Они то созванивались с Игорем через чаты, то списывались. Единственное, что он отказывался признавать, — голосовые. Уговорить на звонок иногда удавалось. В большинстве случаев это все же были сообщения.
«Только вернулась из центра. Отгуляла все ноги. Чем занимаешься?»
«Хочу пойти в бар».
«О, прикольно. Хорошо посидеть».
«Слушай, ты не будешь возражать, если я попытаюсь найти кого-нибудь на ночь?»
Фраза залепила пощечину каждой своей отдельной буквой. Лизу дернуло, словно к животу приставили электрошокер и дали разряд.
…Еще через четыре дня после начала путешествия Захарина почувствовала, как скучает. Что-то из поездки хотелось пережить вместе, чем-то поделиться. На шестой день девушка добралась до источников Хуацин под Сианем. Император приезжал туда с любимой наложницей. В Китае встречались самые разные памятники, но запечатленную в камне обнаженную натуру Лиза видела только в Хуацине. Весь парк дышал любовью и умиротворением. В тот день девушка поняла, что страдает не только душевно, но и физически. Чувственным ощущениям резко перекрыли кислород, и с непривычки это испытывалось как ужасная, подминающая все под себя жажда.
Затем прошли еще две недели, и потребность вместе с мучениями только росла. Но ей и в голову не приходило, что Игорь так легко найдет выход.
Это было жестоко.
Но у них свободные отношения. Ее парень только что честно выложил перед ней свои планы.

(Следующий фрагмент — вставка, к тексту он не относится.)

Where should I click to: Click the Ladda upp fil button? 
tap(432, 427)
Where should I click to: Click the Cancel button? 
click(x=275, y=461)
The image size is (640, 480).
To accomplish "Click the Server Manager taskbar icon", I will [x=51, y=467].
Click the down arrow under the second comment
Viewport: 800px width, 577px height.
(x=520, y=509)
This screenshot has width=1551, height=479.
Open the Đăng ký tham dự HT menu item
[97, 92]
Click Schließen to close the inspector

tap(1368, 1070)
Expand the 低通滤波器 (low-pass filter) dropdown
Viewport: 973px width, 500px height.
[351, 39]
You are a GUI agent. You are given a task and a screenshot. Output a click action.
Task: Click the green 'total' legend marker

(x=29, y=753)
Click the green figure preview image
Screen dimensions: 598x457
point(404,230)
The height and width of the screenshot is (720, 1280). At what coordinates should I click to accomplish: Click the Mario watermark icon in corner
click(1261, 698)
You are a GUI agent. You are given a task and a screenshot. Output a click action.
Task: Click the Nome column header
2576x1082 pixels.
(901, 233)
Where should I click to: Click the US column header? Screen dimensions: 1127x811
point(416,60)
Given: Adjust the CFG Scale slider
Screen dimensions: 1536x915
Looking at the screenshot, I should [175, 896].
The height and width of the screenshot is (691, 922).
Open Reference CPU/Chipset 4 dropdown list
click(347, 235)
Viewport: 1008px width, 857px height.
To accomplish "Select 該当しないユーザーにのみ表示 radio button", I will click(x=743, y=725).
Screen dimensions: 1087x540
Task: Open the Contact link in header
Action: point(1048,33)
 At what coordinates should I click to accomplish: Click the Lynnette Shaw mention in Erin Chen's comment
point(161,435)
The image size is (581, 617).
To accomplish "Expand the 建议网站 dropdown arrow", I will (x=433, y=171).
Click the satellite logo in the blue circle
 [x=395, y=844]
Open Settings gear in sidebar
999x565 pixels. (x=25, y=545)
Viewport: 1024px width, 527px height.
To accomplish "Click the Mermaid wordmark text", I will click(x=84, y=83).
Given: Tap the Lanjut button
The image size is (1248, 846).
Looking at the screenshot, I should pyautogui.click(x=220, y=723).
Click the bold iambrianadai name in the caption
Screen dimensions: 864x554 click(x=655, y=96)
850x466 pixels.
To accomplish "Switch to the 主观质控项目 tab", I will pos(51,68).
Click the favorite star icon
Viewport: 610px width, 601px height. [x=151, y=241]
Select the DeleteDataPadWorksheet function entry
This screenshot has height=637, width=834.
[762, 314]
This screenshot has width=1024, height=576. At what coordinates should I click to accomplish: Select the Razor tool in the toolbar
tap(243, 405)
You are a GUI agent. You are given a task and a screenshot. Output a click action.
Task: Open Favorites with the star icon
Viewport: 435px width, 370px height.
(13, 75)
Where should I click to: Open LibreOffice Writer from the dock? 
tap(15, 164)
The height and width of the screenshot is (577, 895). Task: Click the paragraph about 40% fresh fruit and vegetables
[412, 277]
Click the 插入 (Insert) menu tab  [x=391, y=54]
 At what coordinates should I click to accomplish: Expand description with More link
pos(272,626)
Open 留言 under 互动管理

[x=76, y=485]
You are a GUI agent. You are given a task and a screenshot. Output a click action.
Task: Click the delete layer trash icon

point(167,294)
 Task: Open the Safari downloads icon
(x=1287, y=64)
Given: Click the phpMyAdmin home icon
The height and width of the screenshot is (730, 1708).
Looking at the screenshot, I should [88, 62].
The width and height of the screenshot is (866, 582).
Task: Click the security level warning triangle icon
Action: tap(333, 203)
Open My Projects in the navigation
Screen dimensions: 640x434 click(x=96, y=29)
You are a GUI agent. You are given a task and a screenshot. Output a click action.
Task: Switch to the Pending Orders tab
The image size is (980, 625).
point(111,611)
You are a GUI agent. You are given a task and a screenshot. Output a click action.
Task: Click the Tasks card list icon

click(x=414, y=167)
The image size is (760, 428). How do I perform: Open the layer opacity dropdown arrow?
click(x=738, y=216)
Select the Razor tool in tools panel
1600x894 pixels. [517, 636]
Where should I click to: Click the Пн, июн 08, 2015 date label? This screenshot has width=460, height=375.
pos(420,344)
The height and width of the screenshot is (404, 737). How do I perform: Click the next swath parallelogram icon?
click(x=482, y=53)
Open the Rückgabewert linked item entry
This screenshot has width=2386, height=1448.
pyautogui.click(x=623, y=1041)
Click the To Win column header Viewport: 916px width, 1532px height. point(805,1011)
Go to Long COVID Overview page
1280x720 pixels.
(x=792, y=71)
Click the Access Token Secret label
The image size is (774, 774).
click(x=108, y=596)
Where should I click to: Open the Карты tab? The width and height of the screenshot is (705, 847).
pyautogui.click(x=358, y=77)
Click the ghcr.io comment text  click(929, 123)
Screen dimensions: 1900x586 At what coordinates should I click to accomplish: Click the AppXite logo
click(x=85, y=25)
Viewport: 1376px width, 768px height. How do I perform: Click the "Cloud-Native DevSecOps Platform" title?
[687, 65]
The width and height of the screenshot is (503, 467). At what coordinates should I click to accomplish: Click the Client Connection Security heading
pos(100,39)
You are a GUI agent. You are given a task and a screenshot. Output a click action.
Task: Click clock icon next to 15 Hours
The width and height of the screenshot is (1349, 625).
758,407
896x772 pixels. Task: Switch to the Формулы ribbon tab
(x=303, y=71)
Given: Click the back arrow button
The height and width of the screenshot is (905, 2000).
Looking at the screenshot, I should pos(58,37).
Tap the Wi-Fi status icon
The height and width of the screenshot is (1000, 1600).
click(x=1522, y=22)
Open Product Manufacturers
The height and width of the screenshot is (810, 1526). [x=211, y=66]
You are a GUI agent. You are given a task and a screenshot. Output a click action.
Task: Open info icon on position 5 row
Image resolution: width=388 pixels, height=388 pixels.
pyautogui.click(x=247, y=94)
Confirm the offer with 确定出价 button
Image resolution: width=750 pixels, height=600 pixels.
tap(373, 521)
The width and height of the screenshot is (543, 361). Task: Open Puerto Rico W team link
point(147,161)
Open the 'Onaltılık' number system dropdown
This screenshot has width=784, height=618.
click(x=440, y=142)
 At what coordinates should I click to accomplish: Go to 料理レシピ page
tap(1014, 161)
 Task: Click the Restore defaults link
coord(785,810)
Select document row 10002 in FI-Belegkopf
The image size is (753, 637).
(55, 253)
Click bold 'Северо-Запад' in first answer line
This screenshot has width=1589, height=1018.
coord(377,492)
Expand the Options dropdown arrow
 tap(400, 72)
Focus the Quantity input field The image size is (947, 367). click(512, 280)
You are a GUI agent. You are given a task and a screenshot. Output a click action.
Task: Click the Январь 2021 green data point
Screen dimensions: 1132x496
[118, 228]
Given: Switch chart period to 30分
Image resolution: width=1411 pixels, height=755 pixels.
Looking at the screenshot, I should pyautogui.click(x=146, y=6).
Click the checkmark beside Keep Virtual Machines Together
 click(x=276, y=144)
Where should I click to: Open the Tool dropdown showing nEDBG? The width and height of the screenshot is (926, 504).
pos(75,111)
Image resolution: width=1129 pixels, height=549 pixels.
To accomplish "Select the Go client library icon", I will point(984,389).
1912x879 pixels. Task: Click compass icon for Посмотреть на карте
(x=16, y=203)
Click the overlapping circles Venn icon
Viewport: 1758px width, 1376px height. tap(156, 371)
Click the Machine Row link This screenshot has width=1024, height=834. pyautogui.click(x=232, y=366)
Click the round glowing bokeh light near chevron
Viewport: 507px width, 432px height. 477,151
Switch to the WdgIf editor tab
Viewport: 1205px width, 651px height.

Она устала за день и плохо соображала. И все плыло, и имело тошнотворный привкус.
С другой стороны, Игорь только собирался искать. Не факт, что найдет. Ее необщительный, замкнутый молодой человек, с видом домашнего маминого мальчика, всегда в растянутых темно-серых свитерах, такой хрупкий и блеклый — да кому, кроме нее, он нужен? Он посидит в баре и уйдет домой, и, если она даст одобрение, будет благодарен в своей уверенности, что она его поддерживает.
«Да, конечно, попробуй».
Игорь возликовал, его энтузиазм прямо брызгал с экрана.
«Серьезно, ты не против? Это так важно для меня!»
«Нет, не против. Вперед — и удачи там!»
«Ты лучшая. Тогда я пойду».
«Давай-давай».
Лиза отложила телефон. Он не сделает этого. Посидит в баре, закажет спиртное. Он не из тех, кто знакомится, он из тех, кто в одиночестве напивается в углу за дальними столиками.
В доме было пусто, а ей было голодно — и Захарина отправилась в магазин за лапшой.
***
Она снова проснулась поздно. В Сеуле Лиза все время просыпалась поздно. Либо этажом ниже, либо этажом выше кто-то из жильцов репетировал прямо ночью. В четыре утра акустическая гитара красиво разливалась по району, а девушка в полусне металась между желанием пойти на улицу разобраться и вялостью по-настоящему это сделать, и только накрывала голову и уши подушкой, и ворочалась с бока на бок. В любое время суток Сеул казался ночным городом. Даже в двенадцать дня, когда она протерла глаза.
Она всегда будила себя лентой новостей. Мозг быстро приходил в тонус, глаза разлеплялись. Сейчас Лиза увидела сообщение от Игоря. Открыла. И, плохо соображая, уставилась на фотографии.